Increased Amylase and Lipase in Patients With COVID-19 Pneumonia: Don't Blame the Pancreas Just Yet!

Dear Editors:

We have read with interest the article entitled "Pancreatic injury patterns in patients with COVID-19 pneumonia" by Dr Wang and colleagues.¹ This was a retrospective study involving 52 patients with Coronavirus Disease 2019 (COVID-19) admitted to the Zhongnan Hospital of Wuhan University, China. It aimed to describe the incidence of pancreatic injury in patients with COVID-19, defined as any abnormality in amylase or lipase. Based on this, 17% of patients with COVID-19 met criteria for pancreatic injury. The mean level of amylase in patients with "pancreatic injury" was 115 ± 25 U/L (upper limit of normal [ULN] 90) and, in the case of lipase, 71 ± 34 U/L (ULN 70). We aimed to highlight that the definition of pancreatic injury in this article lacks specificity, as a mild increase in blood levels of pancreatic enzymes (PEs) can be explained by many factors other than pancreatic damage in patients with COVID-19.

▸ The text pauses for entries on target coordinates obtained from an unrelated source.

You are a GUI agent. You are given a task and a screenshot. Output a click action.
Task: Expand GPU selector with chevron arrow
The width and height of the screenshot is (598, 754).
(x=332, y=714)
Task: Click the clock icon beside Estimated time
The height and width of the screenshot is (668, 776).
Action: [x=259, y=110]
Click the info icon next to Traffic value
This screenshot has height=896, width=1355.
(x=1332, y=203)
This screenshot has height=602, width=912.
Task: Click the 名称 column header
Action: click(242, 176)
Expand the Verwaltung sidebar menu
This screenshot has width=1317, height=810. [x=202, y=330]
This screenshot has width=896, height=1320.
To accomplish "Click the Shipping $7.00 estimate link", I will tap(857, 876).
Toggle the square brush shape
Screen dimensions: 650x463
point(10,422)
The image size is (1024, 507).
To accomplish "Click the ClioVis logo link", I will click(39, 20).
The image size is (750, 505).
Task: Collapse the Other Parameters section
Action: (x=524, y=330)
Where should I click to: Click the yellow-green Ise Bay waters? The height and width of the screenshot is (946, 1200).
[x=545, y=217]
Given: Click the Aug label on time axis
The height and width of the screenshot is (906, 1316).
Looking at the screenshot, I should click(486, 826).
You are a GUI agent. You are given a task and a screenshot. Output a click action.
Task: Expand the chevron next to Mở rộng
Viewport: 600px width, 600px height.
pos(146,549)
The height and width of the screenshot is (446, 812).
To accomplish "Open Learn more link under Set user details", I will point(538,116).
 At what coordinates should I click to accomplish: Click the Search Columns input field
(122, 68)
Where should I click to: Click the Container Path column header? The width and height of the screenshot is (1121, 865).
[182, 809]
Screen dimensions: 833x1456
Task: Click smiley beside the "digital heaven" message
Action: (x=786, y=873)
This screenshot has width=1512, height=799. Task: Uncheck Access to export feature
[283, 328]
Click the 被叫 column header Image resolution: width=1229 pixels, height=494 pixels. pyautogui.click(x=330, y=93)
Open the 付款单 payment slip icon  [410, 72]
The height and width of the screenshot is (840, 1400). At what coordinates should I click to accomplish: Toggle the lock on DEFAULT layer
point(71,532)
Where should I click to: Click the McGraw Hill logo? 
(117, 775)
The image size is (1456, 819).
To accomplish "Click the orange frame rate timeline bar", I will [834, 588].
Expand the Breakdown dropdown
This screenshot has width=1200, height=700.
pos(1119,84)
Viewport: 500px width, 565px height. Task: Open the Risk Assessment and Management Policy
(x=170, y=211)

Blood levels of amylase and lipase are the result of a balance between production and clearance of these enzymes. Amylase allows us to digest starch; it is mainly secreted by the pancreas and salivary glands, but other organs,² including the normal and diseased lungs,³ are also potential sources. Amylase is cleared by the reticuloendothelial system and the kidneys.² Lipase, which is mostly secreted in adults by the pancreas, is a key enzyme for the digestion of triglycerides. Lipase is excreted by the kidneys.² The standard definition for acute pancreatitis (which refers to clinically relevant pancreatic injury), requires, according to the Revised Atlanta Classification, at least 2 of the following 3 features: (1) typical abdominal pain; (2) serum amylase and/or lipase activity at least 3 times >ULN; and (3) characteristic findings of acute pancreatitis on contrast-enhanced computed tomography and less commonly, magnetic resonance imaging or transabdominal ultrasonography.⁴ The article did not provide data on imaging techniques or abdominal pain, which are crucial for diagnosing pancreatitis in patients with elevations of PEs within the 3-fold ULN threshold.

Patients with COVID-19 may incur a series of complications that are associated with elevated blood levels of PE, including acidosis,² renal failure,^{2 , 5} and diabetes.⁵ Furthermore, severe acute respiratory syndrome coronavirus 1, the predecessor of COVID-19, was found to affect the epithelial lining of salivary gland ducts early in the course of disease in monkeys.⁶ This may be of relevance as salivary glands are another recognized source of blood amylase.²

Finally, according to a recently published meta-analysis of patients with COVID-19, 50% had detectable severe acute respiratory syndrome coronavirus 2 RNA in stool samples and 18% had gastrointestinal symptoms.⁷ Gastroenteritis is a well-known cause of raised PEs,⁸ and may be explained by the enhanced intestinal permeability in response to inflammation, which facilitates reabsorption of macromolecules such as amylase and lipase.² In the article by Wang and colleagues,¹ patients classified as having pancreatic injury had a higher incidence of diarrhea and higher levels of creatinine, suggesting that the source of increased PE, at least in part, may have been due to gut inflammation and impaired renal excretion.

We suggest that future studies investigating the incidence of pancreatic inflammation on patients with COVID-19 should rely on imaging, preferably computed tomography scan or magnetic resonance imaging, as an objective test of clinically relevant pancreatitis in such patients with elevated blood levels of PEs.